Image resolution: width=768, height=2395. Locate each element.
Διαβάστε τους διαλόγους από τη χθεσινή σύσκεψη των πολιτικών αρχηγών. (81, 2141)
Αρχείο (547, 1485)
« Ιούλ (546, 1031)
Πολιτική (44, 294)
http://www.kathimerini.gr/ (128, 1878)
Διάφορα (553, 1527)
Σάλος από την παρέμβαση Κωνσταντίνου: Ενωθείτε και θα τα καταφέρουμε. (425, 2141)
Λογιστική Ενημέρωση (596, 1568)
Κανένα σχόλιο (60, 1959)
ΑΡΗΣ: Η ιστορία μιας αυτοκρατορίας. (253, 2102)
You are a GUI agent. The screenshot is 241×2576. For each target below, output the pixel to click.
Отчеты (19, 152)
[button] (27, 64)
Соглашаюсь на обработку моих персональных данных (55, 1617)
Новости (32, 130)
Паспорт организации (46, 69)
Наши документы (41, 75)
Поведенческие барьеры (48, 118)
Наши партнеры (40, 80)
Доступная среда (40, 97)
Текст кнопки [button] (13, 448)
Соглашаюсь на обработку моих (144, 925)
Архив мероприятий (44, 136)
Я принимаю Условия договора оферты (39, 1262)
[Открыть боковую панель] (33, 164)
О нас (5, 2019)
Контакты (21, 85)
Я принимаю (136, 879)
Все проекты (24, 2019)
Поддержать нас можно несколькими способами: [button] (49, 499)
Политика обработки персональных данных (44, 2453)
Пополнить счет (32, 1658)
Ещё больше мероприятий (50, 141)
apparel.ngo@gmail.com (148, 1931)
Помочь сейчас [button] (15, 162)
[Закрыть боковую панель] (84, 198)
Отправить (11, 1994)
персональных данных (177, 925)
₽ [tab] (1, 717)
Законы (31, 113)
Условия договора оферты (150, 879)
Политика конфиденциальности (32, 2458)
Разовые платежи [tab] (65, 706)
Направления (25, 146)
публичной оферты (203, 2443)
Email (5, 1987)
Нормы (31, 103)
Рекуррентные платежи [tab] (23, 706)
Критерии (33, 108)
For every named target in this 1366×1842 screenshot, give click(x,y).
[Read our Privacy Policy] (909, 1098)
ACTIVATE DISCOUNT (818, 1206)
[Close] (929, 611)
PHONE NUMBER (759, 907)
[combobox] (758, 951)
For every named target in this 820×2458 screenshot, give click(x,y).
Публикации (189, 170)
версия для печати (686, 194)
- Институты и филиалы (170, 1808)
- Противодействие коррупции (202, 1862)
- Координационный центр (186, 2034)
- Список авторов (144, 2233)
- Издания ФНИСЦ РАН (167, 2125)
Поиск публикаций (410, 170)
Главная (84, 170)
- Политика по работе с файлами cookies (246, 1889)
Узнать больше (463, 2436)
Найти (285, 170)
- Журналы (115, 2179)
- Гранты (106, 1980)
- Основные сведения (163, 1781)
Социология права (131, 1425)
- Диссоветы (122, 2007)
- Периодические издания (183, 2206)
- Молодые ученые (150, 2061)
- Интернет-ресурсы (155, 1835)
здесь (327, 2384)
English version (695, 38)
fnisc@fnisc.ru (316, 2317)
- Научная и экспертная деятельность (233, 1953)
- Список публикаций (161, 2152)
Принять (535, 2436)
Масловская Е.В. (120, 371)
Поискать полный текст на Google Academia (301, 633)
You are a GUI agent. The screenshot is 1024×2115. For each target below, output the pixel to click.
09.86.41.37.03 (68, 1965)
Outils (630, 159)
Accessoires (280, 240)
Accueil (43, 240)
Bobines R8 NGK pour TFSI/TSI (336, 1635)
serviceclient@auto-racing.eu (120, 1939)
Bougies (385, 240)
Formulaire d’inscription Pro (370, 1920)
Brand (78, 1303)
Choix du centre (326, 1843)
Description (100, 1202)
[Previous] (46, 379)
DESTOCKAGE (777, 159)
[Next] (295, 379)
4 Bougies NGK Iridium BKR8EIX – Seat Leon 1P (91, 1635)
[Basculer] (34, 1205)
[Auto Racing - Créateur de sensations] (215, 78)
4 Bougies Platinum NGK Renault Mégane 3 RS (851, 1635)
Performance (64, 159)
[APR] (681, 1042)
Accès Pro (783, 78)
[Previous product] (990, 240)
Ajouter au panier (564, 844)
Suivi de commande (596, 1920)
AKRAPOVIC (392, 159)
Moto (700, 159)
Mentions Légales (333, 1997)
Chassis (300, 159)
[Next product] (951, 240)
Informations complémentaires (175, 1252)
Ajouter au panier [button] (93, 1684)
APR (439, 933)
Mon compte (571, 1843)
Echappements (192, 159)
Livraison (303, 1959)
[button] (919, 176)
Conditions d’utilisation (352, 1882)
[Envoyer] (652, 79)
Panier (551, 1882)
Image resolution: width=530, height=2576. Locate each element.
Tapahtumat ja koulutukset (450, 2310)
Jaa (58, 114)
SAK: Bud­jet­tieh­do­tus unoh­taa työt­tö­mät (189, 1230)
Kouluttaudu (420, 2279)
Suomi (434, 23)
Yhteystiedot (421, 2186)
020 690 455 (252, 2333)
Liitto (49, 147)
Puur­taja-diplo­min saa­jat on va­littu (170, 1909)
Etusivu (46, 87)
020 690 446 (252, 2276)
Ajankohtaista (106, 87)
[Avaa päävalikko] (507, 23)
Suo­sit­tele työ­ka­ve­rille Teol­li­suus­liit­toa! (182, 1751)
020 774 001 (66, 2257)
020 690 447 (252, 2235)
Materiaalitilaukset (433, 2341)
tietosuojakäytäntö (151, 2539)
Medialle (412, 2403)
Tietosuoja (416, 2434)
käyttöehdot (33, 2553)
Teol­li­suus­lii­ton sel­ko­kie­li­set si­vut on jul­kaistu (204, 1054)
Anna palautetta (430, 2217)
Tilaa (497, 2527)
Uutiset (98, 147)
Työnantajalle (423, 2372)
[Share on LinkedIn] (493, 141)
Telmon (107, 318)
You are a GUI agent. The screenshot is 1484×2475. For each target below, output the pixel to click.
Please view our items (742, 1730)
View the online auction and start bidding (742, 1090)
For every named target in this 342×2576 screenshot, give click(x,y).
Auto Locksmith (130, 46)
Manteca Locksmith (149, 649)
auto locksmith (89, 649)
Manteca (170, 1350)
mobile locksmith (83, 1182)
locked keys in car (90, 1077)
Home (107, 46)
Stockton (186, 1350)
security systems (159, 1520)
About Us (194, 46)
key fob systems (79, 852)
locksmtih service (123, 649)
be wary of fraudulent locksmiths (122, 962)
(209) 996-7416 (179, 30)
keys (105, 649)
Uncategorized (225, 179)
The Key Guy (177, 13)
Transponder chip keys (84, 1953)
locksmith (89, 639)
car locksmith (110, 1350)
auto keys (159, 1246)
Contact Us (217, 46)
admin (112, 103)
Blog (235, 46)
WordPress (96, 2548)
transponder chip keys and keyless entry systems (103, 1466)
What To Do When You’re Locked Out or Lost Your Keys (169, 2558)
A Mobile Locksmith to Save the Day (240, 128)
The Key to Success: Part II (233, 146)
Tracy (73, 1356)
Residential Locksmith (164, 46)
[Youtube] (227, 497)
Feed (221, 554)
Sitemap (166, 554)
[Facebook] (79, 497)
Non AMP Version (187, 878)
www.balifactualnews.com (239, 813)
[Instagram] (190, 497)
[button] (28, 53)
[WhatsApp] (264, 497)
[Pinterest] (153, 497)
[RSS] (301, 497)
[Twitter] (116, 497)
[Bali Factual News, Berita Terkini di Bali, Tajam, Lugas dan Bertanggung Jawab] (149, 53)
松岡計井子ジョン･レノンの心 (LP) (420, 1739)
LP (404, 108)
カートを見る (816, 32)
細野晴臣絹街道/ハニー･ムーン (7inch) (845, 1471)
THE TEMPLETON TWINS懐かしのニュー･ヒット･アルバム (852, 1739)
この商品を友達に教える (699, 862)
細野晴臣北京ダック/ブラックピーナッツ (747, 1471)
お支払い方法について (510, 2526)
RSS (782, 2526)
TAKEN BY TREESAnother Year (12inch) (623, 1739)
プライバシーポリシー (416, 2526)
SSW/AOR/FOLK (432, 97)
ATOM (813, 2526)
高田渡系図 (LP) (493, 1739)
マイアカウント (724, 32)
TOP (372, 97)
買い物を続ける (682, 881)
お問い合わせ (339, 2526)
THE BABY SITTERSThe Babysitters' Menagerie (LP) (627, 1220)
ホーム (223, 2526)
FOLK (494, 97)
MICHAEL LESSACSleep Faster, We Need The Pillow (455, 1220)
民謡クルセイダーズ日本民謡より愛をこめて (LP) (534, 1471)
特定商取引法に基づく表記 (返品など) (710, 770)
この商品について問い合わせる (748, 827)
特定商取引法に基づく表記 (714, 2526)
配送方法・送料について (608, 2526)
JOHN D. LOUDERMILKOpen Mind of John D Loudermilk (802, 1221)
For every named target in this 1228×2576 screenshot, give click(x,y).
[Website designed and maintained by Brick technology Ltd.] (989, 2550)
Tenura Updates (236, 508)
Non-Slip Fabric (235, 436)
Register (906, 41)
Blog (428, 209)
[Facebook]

= = = = = = =

The output should be exactly the lines above from the line containing "Отправить (11, 1994)" to the line containing "Рекуррентные платежи [tab] (23, 706)", inclusive, with no other lines.

# Result for this exercise:
Отправить (11, 1994)
персональных данных (177, 925)
₽ [tab] (1, 717)
Законы (31, 113)
Условия договора оферты (150, 879)
Политика конфиденциальности (32, 2458)
Разовые платежи [tab] (65, 706)
Направления (25, 146)
публичной оферты (203, 2443)
Email (5, 1987)
Нормы (31, 103)
Рекуррентные платежи [tab] (23, 706)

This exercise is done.